* Quoted text
-*-*-

Those of us who live in suburbia can sometimes feel a pang of guilt for the comfortable lives we lead in comparison to the world’s poor. While I wouldn’t want to douse any legitimate conviction of the Holy Spirit, I don’t believe the Lord wants us be motivated by guilt. Could God be calling some of us to forsake the suburban lifestyle and “incarnate” with the poor, taking up residence with those who are marginalized in our world? Absolutely. Is he calling all of us to do that? Probably not. The great majority of believers who live in suburbia are called to remain right where they are, but to develop a compassion permanence that leads us to remember the poor even though they are not immediately before our eyes day after day.


One Response to ““Suburbia vs. Social Justice””

-*-*-

* Data excerpt
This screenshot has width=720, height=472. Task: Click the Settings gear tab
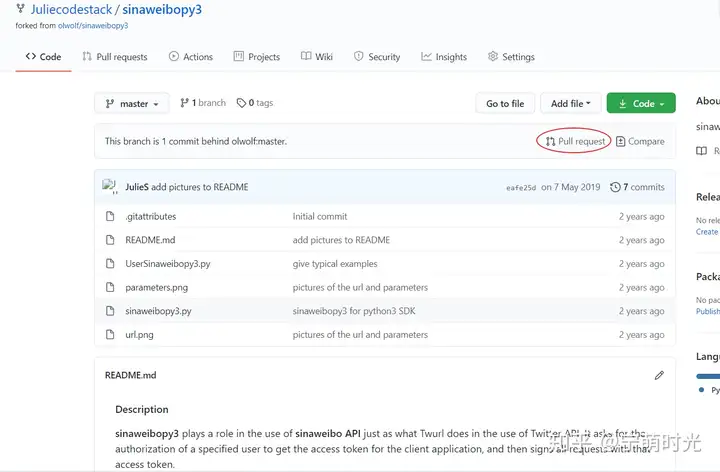[511, 56]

-*-*-

* Work instructions
a: According to the passage on suburban life and the poor, where are the great majority of believers who live in suburbia called to remain?
b: Copy the passage on suburban life and the poor from "Those of us" to "day after day.", swapping "guilt" for "shame".

* Results of the exercise
a: Right where they are.

b:
Those of us who live in suburbia can sometimes feel a pang of shame for the comfortable lives we lead in comparison to the world’s poor. While I wouldn’t want to douse any legitimate conviction of the Holy Spirit, I don’t believe the Lord wants us be motivated by shame. Could God be calling some of us to forsake the suburban lifestyle and “incarnate” with the poor, taking up residence with those who are marginalized in our world? Absolutely. Is he calling all of us to do that? Probably not. The great majority of believers who live in suburbia are called to remain right where they are, but to develop a compassion permanence that leads us to remember the poor even though they are not immediately before our eyes day after day.